Ein kaum beschreibbares, grausames Gefühl. Es brannte, schien mein Gewebe zu zerschneiden, auszutrocknen und entzog mir langsam aber spürbar alle Lebenskraft. Es krabbelte durch meine Luft- und Speiseröhre weiter durch den Körper. Es füllte gemächlich meine Blutbahnen, saugte die Zellen aus. Und breitete sich bis ins Knochenmark aus. Meine Beine sackten weg, aber ich hing einfach weiterhin ein Stückchen in der Luft in seinem Griff.
Schließlich bahnte es sich einen Weg zurück nach oben in meine Wirbelsäule. Auf zum Gehirn und den Nervenverflechtungen.
Ich schrie ungehört.

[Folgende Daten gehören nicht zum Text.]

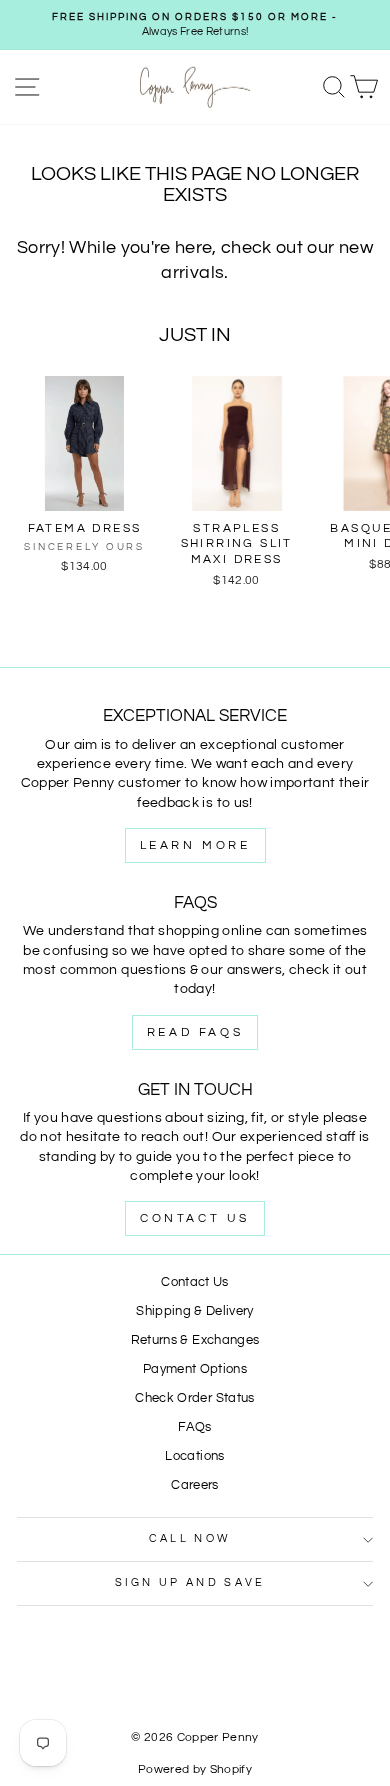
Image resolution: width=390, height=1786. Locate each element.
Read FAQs (195, 1032)
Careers (194, 1485)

Wie ich dieses Gefühl beschreiben sollte wusste ich nicht. Fraß er mein Gehirn? Verbrannte er es? Ich hatte höllische Schmerzen so viel stand fest.
Mein Blickfeld flackerte. Von grau zu bunt, von bunt zu schwarz und hin und her.

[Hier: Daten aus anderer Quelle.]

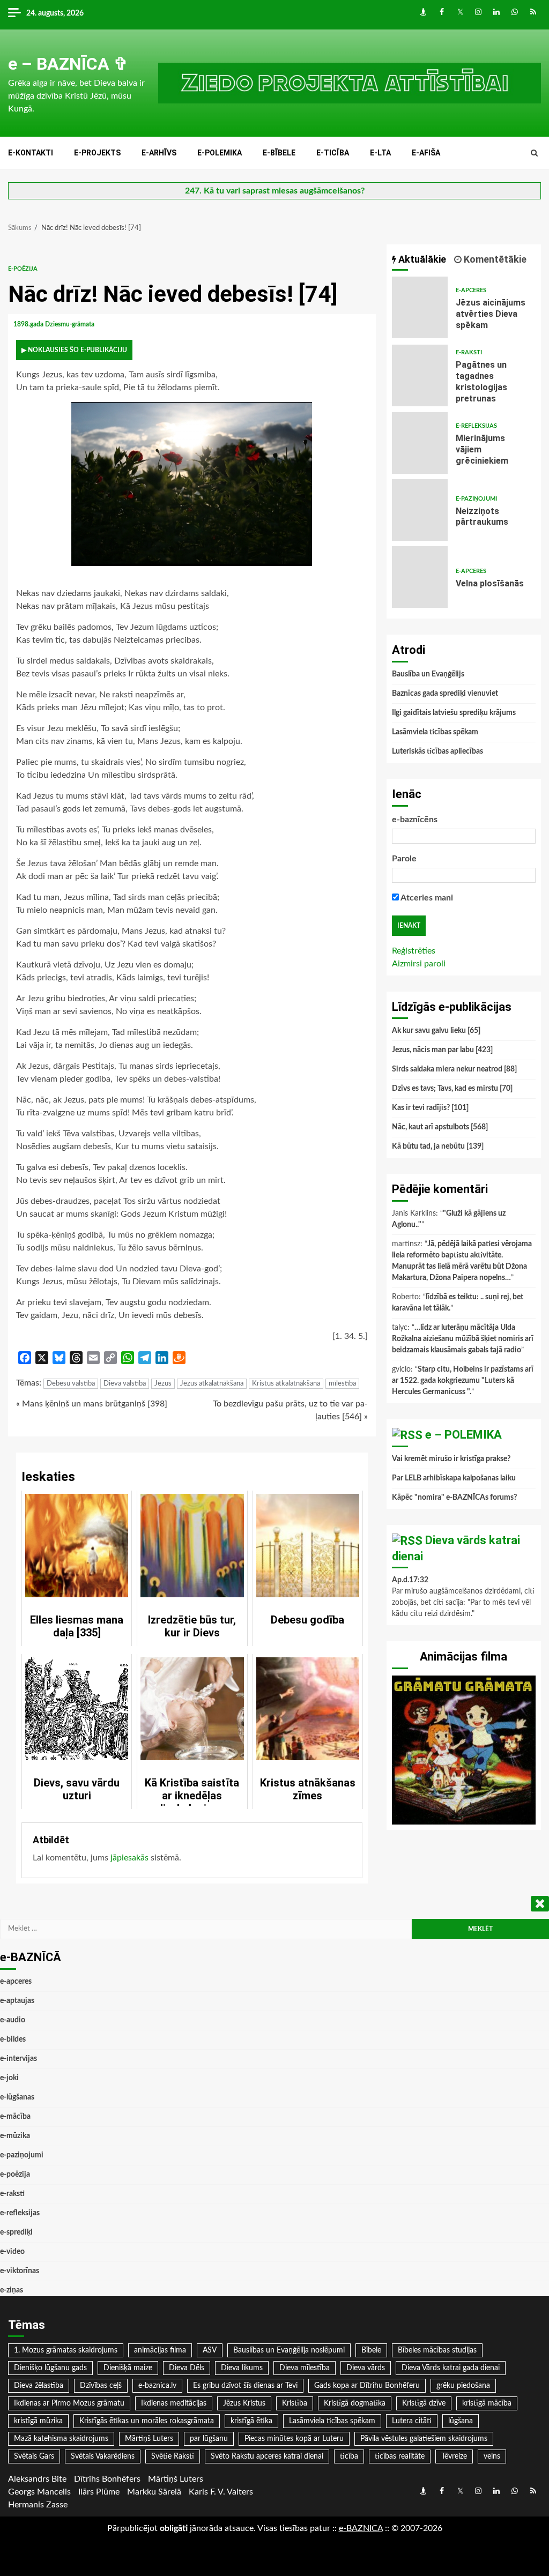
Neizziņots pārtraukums (420, 510)
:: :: (360, 2528)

Als ich glaubte am Ende angekommen zu sein blitzte etwas vor mir auf. Mit einem Mal verebbte jegliche Peinigung. Ich sackte auf den Boden und fiel in mir zusammen. Schwach sah ich mich um soweit ich konnte. Jemand stand beschützend vor mir. Der Dämon lag tot an der Wand. Ich spürte geringfügige Angst aus der Richtung, in der ich noch Fate vermutete. Irgendwelche Laute umgaben mich doch ich konnte keinen einzigen verstehen. Nichts von meinem Körper funktionierte mehr so recht. Wenig später wurde es ruhig um mich herum. Die Präsenzen verschwanden und es herrschte Leere in dem Raum. Ich fügte mich der Leere um mich mit dem leeren Gefühl, das mich erfüllte. Das Etwas vor mir bewegte sich verschwommen.
Ich spürte eine Berührung, die mich vom vermeintlichen Boden wegnahm. Meine Gliedmaßen hingen unbelebt am Rest meines Körpers, mein Nacken knickte mit dem Kopf ab. Mein Kopf wurde leicht gelenkt und bewegt. Ich sah zwei grüne leuchtende Kreise vor mir. Alles verschwamm wieder. Für Millisekunden glaubte ich Pupillen zu sehen bis alles wieder unscharf und flächig wurde. Sanfte Geräusche umgaben mich auf einmal wieder. Waren das Buchstaben oder wirre Laute? Eine Ruhe überkam mich. Meine Augen wurden gänzlich geschlossen nachdem ich gefühlte Ewigkeiten einfach wohin gestarrt hatte. Ich ergab mich der Schwärze und Leblosigkeit.
-------------------------------------------------
See you next time
DU LIEST GERADE
Glowing Eyes
Fantasy"Gib Acht auf deine Farbe." Früher verstand ich nicht was er sagte. Doch dann fiel der Schleier von meinen Augen. ------------ Alle Rechte der Geschichte liegen bei mir. Ich habe keine Rechte an den Bildern ( wie auch am Cover), sollte ich welche v...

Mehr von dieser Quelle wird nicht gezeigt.